Popular data science meetup groups in Warsaw include over 1000 members, and its events and afterparties are amazing opportunity to meet new, interesting people working with data in various industries. That also means we already have a significant source of valuable informations full of undiscovered insights.
I was attending one of data science meetups, when I started to wonder… How many of the attendees in this room actually work as data scientists and what are the backgounds of everyone else?
I decided to find an answer using R and Python. I chose the largest Warsaw meetups and gathered their attendees data for further analysis (ordered alphabetically): Big Data Warsaw, Data Science Warsaw, Machine Learning Warsaw, PyData, Qlik, Warsaw R Enthusiasts and Warsaw Hadoop User Group.
I prepared my results as a Shiny dashboard published here.
After getting familiar with the gathered meetup data I decided to classify attendees by their public professional profiles on social media. I chose to create the following classes of attendees:
- Dev - software developers (Java/iOS/JS/.NET/Scala/…), tech-leads, webdevs, QA, etc
- Business - HR, managers, business consultants, owners, founders, PR, marketing, etc
- Data Scientist - having in their job description areas like data science, data analysis, big data, machine learning and similar. In particular, this group contains software developers who deal with data science/machine learning on a daily basis.

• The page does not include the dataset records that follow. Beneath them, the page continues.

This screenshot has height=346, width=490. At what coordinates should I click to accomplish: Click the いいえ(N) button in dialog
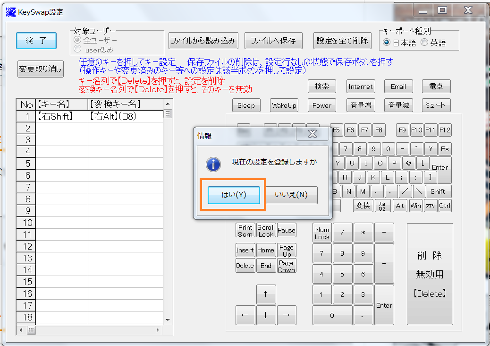coord(291,195)
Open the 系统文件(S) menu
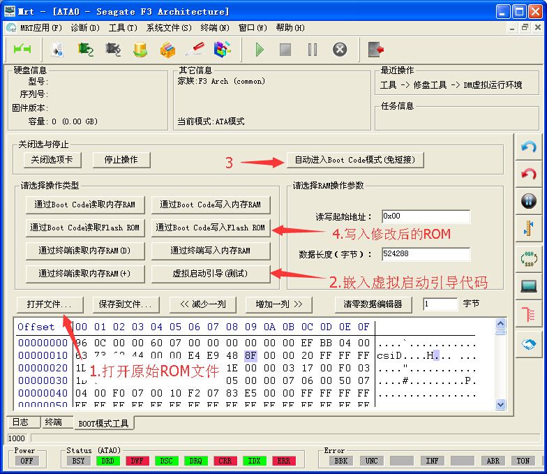The width and height of the screenshot is (547, 474). click(168, 28)
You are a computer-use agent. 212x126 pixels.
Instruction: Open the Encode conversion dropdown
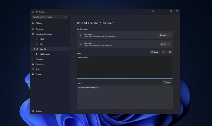pyautogui.click(x=165, y=35)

- Academic - working at the universities, PhD students, professors, etc
- Other - unable to classify to any other group / spam / no public profile data.
It’s common occurance for someone can belong to multiple groups like a student working as a data science developer, I had to classify each person to only one of the categories.
How many Data Scientists are there?
The results are interesting, but not surprising:
There is a big disparity in attendee proportions for particular meetups. For example, Warsaw Hadoop User Group targets mainly developers; let’s also see how these proportions look like for particular meetups:
Meetups with the largest proportion of developers are Hadoop User Group, Machine Learning Warsaw and PyData Warsaw. Almost 1 in 2 attendees is a developer.
1 in 5 attendees of Warsaw R Enthusiasts meetup work professionaly as data scientist.
Meetups with the largest proportion of business people is Qlik. Unfortunately the group of classified people is relatively small, but such result are intuitively expected.
Now let’s see how many attendees were classified for each selected meetup:
Here’s how the gathering algorithm steps looked like:
Collecting raw data from meetup website using Chrome plugin - DataMiner. This tool contains ready XPath sets for popular websites, so it was easy to get raw data, even if they were available only for logged users.
Drop names who looked like nicknames or were anonimized (like “John D.”). Simple rule was effective enough:
number of name parts >= 2 (at least name and surname) && number of letters in each name part >= 3
Classify attendees based on keywords found in gathered job titles and descriptions. This process was supported by manual selection of common useful keywords. My intention was to answer my initial question, not to create a state-of-the-art classifier.
I assumed that collected names are unique and represent one and the same person in all meetups. This doesn’t have to be true.
In total, I managed to gather 1873 unique names from the meetup groups. 70% of them were not anonymous and 60% of them allowed me to enter them into one of the created classes.